I really liked most of what you're saying, Kshatriya (I really hope they don't go crazy with the Force Powers),
but this bit seems a bit off:
"True to the movies mechanically" is sort of an exercise in fanwank simply because it's trying to cram the square peg of cinematic moments into the round hole of game mechanics: the latter simply never influenced the former; the movie scenes were written and acted in ways that were necessary to plot, not to prove examples for a mechanical system.
If I buy the DC Heroes RPG, I'd expect it's designers to have been trying to create rules that encourage the feel of the comics it's based off. The Song of Ice and Fire RPG should feel like the Sean Bean is out there, somewhere. Same with Babylon 5, Buffy, Elric!, Middle Earth, Prime Directive, Serenity, or any other RPG based on a non-RPG fictional world.

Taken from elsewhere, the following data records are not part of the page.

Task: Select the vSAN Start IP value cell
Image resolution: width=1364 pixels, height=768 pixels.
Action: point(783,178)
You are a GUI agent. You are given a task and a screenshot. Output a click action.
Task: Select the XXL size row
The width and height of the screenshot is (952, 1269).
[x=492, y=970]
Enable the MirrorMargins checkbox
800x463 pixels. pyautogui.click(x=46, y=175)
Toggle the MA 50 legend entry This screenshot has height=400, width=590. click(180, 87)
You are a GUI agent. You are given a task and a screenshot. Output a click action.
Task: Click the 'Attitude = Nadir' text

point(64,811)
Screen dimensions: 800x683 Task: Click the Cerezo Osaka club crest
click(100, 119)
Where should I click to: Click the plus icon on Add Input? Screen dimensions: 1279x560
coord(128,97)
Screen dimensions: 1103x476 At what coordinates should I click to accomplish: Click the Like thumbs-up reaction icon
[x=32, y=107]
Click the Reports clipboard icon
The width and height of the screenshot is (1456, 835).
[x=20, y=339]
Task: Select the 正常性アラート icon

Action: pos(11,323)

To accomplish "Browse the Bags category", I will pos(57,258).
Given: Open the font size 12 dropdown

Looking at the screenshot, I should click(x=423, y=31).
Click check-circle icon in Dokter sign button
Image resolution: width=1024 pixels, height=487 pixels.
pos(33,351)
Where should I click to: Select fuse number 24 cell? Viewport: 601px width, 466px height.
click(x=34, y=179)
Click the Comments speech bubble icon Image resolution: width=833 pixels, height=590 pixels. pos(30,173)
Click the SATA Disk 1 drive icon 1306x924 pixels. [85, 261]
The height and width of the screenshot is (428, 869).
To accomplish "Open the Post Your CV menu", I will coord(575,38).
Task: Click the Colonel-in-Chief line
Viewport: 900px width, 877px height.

Same with Star Wars. The designers did a pretty good job of simulating how the Star Wars universe works (as represented, primarily, in the films). I disagree that that's a fools errand - it's the basic task they should have set themselves.
"Let's make me a Star Wars RPG. Not a space-fantasy game with psionics and laserswords - a Star Wars RPG."
If that's the case, I think they largely succeeded. Not completely, sure - because you're right, that ain't possible - but they get it close enough.